§ **MATERIAL FOR THIS TASK**
******

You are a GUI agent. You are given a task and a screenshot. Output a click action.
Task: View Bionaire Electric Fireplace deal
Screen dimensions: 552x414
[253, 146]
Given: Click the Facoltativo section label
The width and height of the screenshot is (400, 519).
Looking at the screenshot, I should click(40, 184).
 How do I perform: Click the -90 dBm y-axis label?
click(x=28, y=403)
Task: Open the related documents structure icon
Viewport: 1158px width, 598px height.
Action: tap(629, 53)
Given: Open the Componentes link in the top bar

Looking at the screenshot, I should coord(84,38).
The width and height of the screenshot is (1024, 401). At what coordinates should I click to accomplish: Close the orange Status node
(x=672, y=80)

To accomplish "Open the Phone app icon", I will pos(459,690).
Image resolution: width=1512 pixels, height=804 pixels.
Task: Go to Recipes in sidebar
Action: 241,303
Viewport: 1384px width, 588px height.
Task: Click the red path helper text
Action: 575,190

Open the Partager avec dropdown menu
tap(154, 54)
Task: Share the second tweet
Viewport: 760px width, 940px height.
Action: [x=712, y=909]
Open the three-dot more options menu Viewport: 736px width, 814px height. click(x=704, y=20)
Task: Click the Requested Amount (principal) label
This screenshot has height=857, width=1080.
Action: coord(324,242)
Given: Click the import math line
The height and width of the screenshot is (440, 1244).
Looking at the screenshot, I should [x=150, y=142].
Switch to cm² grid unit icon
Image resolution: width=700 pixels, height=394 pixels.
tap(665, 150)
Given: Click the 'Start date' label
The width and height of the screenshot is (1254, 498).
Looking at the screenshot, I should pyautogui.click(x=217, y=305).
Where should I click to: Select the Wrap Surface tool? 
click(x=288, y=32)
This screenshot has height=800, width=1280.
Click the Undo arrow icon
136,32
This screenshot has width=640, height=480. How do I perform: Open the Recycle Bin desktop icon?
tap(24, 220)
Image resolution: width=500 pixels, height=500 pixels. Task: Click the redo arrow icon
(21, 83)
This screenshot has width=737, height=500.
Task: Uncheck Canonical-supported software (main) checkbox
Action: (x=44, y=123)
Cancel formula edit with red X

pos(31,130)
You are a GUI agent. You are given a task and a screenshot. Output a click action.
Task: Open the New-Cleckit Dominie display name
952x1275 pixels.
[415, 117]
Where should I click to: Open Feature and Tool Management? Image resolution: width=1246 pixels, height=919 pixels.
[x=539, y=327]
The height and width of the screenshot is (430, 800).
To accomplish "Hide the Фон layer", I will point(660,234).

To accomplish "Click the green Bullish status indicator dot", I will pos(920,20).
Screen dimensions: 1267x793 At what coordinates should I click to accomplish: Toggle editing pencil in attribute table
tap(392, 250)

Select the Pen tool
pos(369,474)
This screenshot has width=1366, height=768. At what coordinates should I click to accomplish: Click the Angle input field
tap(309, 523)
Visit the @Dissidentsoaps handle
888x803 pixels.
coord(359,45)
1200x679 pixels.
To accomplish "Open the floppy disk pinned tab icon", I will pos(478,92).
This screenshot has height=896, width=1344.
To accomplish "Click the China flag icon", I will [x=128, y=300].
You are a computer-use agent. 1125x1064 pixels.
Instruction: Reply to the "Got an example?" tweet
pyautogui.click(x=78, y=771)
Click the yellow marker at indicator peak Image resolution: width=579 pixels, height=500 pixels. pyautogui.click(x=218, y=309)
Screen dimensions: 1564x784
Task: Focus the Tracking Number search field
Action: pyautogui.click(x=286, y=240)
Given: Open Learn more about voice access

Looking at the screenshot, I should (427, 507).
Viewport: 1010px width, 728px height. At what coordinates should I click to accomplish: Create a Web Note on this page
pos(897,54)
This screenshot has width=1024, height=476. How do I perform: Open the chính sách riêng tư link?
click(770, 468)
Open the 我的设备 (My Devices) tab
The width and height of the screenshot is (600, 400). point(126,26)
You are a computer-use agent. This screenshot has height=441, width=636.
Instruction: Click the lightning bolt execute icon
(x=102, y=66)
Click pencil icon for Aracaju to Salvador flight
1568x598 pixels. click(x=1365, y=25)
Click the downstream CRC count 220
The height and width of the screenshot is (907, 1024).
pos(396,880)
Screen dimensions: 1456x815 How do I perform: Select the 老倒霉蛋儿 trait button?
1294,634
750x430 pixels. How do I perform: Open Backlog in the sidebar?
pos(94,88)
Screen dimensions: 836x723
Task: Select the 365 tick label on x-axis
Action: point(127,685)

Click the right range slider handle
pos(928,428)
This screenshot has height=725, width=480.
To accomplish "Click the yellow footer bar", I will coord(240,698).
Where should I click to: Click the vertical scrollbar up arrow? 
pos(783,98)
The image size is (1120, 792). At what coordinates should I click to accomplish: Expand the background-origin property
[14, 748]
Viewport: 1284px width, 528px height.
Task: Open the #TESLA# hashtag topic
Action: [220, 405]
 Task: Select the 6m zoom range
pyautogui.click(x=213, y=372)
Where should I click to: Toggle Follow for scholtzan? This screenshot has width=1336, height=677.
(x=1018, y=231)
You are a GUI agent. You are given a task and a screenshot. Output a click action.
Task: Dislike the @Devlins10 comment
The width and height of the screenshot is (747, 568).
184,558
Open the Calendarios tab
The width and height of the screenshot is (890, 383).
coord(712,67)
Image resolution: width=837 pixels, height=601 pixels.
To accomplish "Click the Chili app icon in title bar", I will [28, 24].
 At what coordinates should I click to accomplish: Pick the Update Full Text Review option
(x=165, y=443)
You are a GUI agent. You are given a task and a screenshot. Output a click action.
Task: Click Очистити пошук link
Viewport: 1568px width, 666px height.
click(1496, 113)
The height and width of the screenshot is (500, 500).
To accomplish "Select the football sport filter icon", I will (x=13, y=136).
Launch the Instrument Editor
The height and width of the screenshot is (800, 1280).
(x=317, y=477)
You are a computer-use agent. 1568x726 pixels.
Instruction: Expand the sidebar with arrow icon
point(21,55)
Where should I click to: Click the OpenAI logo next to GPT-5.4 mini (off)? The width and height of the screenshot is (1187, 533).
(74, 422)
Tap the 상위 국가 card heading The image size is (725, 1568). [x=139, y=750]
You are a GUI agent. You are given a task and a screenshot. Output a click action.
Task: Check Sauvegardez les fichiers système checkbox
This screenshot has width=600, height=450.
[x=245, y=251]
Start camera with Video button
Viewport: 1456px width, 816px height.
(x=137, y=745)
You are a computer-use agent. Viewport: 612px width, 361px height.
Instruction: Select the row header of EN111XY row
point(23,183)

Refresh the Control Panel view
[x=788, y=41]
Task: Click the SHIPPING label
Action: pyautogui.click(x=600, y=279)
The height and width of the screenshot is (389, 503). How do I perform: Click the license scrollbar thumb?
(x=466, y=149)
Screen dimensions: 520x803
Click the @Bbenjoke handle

******

§ **BRIEF**
Show every line of the listing that includes the word "Start".

§ **RESPONSE TO THIS EXERCISE**
Given: Click the 'Start date' label
Start camera with Video button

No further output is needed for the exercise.